Species of butterfly

Bematistes vestalis, the smoky bematistes, is a species of butterfly in the family Nymphalidae. It is found in Senegal, Guinea, Burkina Faso, Sierra Leone, Liberia, Ivory Coast, Ghana, Togo, Nigeria, Cameroon, Gabon, the Republic of the Congo, the Democratic Republic of the Congo and Tanzania.

==Description==

P. vestalis is distinguished from all the other species by the transverse band on the upperside of the forewing, otherwise so sharply conspicuous, being entirely absent or only in its posterior part (in cellules l-2) distinct and light grey-yellow; cellule 1 a is nearly always yellowish to beyond the middle; the hindwing above is light brown-yellow at least to the middle, but beneath only yellow-brown at the base as far as the apex of the cell.

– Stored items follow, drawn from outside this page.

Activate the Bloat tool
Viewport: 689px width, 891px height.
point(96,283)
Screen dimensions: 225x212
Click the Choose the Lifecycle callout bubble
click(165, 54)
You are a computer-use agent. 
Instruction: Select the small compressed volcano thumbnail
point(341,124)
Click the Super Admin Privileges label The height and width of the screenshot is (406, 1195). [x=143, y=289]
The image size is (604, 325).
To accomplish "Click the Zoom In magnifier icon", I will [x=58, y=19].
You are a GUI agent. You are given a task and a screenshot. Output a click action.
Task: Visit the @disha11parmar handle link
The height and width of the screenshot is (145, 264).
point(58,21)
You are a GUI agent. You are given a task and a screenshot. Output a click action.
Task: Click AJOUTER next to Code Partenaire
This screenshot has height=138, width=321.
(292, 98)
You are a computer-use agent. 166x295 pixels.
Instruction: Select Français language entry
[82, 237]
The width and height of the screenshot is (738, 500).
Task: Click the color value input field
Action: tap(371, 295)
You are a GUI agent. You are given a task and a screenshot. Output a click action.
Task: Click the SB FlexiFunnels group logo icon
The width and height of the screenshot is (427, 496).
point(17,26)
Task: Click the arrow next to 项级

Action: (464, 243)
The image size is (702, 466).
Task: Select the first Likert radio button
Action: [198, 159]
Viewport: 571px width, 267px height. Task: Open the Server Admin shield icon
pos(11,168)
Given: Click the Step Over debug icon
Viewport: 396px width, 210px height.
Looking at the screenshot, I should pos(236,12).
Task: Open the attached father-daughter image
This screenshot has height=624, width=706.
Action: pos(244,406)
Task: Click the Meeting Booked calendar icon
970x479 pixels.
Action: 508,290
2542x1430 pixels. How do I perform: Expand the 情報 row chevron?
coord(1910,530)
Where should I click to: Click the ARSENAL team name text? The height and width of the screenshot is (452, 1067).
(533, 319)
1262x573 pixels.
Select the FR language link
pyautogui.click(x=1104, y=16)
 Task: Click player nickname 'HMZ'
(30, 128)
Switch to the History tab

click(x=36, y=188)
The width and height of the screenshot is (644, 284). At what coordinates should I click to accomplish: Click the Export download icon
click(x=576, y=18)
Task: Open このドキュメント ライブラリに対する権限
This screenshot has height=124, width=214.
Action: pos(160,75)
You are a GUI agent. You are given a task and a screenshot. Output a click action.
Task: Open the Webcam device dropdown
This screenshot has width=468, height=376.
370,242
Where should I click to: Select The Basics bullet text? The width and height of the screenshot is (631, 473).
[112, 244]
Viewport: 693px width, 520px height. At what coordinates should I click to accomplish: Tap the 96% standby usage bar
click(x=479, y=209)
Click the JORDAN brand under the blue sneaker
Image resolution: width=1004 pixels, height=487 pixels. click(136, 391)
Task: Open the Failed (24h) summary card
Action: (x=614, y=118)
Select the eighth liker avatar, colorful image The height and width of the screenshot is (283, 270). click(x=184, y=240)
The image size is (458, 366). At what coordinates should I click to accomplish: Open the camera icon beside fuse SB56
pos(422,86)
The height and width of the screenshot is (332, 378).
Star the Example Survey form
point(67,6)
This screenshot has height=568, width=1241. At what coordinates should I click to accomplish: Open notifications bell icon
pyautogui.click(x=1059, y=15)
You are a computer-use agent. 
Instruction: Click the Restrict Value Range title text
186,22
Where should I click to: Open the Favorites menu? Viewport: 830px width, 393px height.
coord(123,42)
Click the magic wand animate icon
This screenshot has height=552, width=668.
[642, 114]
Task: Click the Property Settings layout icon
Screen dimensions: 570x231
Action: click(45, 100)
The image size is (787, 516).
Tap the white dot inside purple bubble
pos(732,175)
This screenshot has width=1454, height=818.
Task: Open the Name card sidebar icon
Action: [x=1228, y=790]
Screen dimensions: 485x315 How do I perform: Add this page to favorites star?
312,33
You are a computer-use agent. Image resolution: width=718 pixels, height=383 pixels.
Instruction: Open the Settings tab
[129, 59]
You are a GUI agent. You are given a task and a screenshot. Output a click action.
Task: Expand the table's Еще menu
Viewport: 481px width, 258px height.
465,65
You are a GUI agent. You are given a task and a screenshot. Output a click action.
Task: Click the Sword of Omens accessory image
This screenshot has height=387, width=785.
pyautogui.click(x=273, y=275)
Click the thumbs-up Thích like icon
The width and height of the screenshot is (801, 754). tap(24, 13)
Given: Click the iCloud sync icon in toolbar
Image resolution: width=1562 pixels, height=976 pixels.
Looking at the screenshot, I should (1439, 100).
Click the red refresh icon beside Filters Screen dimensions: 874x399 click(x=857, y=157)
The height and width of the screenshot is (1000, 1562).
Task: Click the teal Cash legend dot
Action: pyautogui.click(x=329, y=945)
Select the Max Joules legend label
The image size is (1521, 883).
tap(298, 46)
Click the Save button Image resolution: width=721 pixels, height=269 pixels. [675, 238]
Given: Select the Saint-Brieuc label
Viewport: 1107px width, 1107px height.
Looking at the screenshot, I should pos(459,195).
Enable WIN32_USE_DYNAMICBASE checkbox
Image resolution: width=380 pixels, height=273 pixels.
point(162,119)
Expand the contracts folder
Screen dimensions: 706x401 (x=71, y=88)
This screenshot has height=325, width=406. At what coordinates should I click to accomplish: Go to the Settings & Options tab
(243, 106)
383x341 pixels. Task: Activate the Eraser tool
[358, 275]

In the type-form vestalis Fldr. (58 e) the upperside of the fore wing is unicolorous blackish to the base except for a yellow stripe at the hindmargin and the more or less distinct transverse band and the hindwing above has a black marginal band 7-9 mm. in breadth, sharply defined proximally, and beneath a usually very distinct whitish transverse band behind the basal part. Sierra Leone to the Niger. - In stavelia Suff. (59 a) the basal part of the forewing above is more or less broadly suffused with light yellow and the yellow basal area on the upperside of the hindwing is not sharply defined distally and sends out yellowish rays nearly to the distal margin; on the under surface of the hindwing the whitish median band is absent or indistinct. Cameroons to the Congo.

==Subspecies==
- Bematistes vestalis vestalis (Senegal, Guinea, Burkina Faso, Sierra Leone, Liberia, Ivory Coast, Ghana, Togo, Nigeria)
- Bematistes vestalis congoensis (Le Doux, 1937) (Democratic Republic of the Congo: Lualaba and Lushala), western Tanzania)
- Bematistes vestalis stavelia (Suffert, 1904) (Cameroon, Gabon, Congo, Democratic Republic of the Congo: north-west to Mongala)

==Biology==
The habitat consists of lowland forests.

This species is mimicked by the striata morph of Pseudacraea eurytus.

The larvae feed on Adenia cisampelloides.